A copy of the Order will be laid in the Assembly by the Table Office when it is available and Assembly Members will be notified when that happens. This is the first transfer of functions order that transfers executive functions directly to the Welsh Ministers, pursuant to the provisions of the Government of Wales Act 2006. Under the previous arrangements in the Government of Wales Act 1998, functions were transferred to the National Assembly for Wales and then delegated to Ministers. Following the legal separation of the Assembly Government from the Assembly in May 2007, all existing executive functions were transferred from the Assembly to the Welsh Ministers under the Government of Wales Act 2006.
Section 86 of the Mental Health Act 1983 – the removal of patients abroad
Part 6 of the Mental Health Act 1983 (the 1983 Act) provides powers under which certain categories of detained patients and patients subject to guardianship may be moved between England and Wales and any country abroad. The powers in section 86 of the 1983 Act are to remove a person from a hospital in England or Wales and send them to another country. Where section 86 applies, it is in relation only to patients detained under Part 2 or Part 3 of the 1983 Act who are neither British citizens nor Commonwealth citizens with the right of abode in the United Kingdom.
Part 3 of the 1983 Act relates to patients involved in criminal proceedings or under sentence. Part 2 patients are often referred to as ‘civil’ patients, with detention in hospital being a process that does not involve the courts.
Following the making of this Transfer of Functions Order, section 86 now requires that before exercising the power of removal in relation to a patient in Wales, the Welsh Ministers must be satisfied that appropriate arrangements have been made to ensure that the patient receives proper care and treatment in the other country and that removal would be in the patient’s best interests.
Before exercising the power of removal under section 86, the Welsh Ministers must obtain the approval of the Mental Health Review Tribunal. The Tribunal is an independent judicial body that is concerned with determining whether a patient continues to meet the criteria for detention under the 1983 Act. It has the power to discharge a person from detention.
Prior to the making of this Transfer of Functions Order, the functions of the Welsh Ministers were exercised by the Secretary of State for Health. Given that health falls within the executive competence of the Welsh Ministers, it is appropriate for the Welsh Ministers to exercise section 86 functions.
The Order makes it clear that there will be no transfer of functions relating to section 86 for patients who are subject to a restriction order or direction under section 41 or section 49 of the 1983 Act, or a hospital and limitation direction under section 45A of that Act.

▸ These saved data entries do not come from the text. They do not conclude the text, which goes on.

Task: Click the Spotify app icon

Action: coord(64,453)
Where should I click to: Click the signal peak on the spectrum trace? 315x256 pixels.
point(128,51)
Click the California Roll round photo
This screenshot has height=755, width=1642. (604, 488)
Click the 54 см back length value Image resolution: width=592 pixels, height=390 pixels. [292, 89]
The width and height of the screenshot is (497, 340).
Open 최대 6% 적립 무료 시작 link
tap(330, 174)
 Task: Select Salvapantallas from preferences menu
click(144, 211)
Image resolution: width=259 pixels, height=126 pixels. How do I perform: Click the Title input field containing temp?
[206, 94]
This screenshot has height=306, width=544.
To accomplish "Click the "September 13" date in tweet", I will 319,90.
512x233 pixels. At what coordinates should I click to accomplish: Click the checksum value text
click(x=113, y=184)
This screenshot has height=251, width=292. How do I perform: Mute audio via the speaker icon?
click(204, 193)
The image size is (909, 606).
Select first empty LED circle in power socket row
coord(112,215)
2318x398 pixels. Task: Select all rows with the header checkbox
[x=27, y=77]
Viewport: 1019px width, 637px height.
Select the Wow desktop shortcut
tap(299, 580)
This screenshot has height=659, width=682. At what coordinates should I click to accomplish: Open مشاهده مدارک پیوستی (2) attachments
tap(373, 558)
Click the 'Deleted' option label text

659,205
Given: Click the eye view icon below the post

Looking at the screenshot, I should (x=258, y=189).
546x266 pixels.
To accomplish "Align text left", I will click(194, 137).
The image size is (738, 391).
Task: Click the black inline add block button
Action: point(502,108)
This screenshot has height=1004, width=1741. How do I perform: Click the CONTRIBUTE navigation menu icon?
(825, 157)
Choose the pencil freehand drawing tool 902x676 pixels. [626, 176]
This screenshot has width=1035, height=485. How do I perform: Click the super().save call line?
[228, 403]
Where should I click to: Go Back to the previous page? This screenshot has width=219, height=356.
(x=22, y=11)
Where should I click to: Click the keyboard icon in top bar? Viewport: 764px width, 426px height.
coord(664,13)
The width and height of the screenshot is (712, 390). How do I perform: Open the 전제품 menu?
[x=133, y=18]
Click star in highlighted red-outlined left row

These functions will remain with the Secretary of State for Justice, who will exercise them in relation to England and Wales. This reflects the current settlement and arrangements regarding such patients. The Welsh Ministers have not sought to change those arrangements.
Section 259 of, and Schedule 21 to, the National Health Service Act 2006 – the Sale of Goodwill
The sale of goodwill of medical practices has been included in this Transfer of Functions Order and was previously reserved to the UK Government under section 259 of, and Schedule 21 to, the National Health Service Act 2006.
Any person proposing to be a party to a transaction which they think might amount to the sale of goodwill of a medical practice must now ask the Welsh Ministers for a certificate that no goodwill has been sold. The purpose of requiring a certificate is to prevent GP Practices from making a profit from the sale of the practice, other than on the premises themselves, thus making it affordable for others to purchase.
There are no significant issues in respect of costs or cross border matters relating to this Transfer of Functions Order.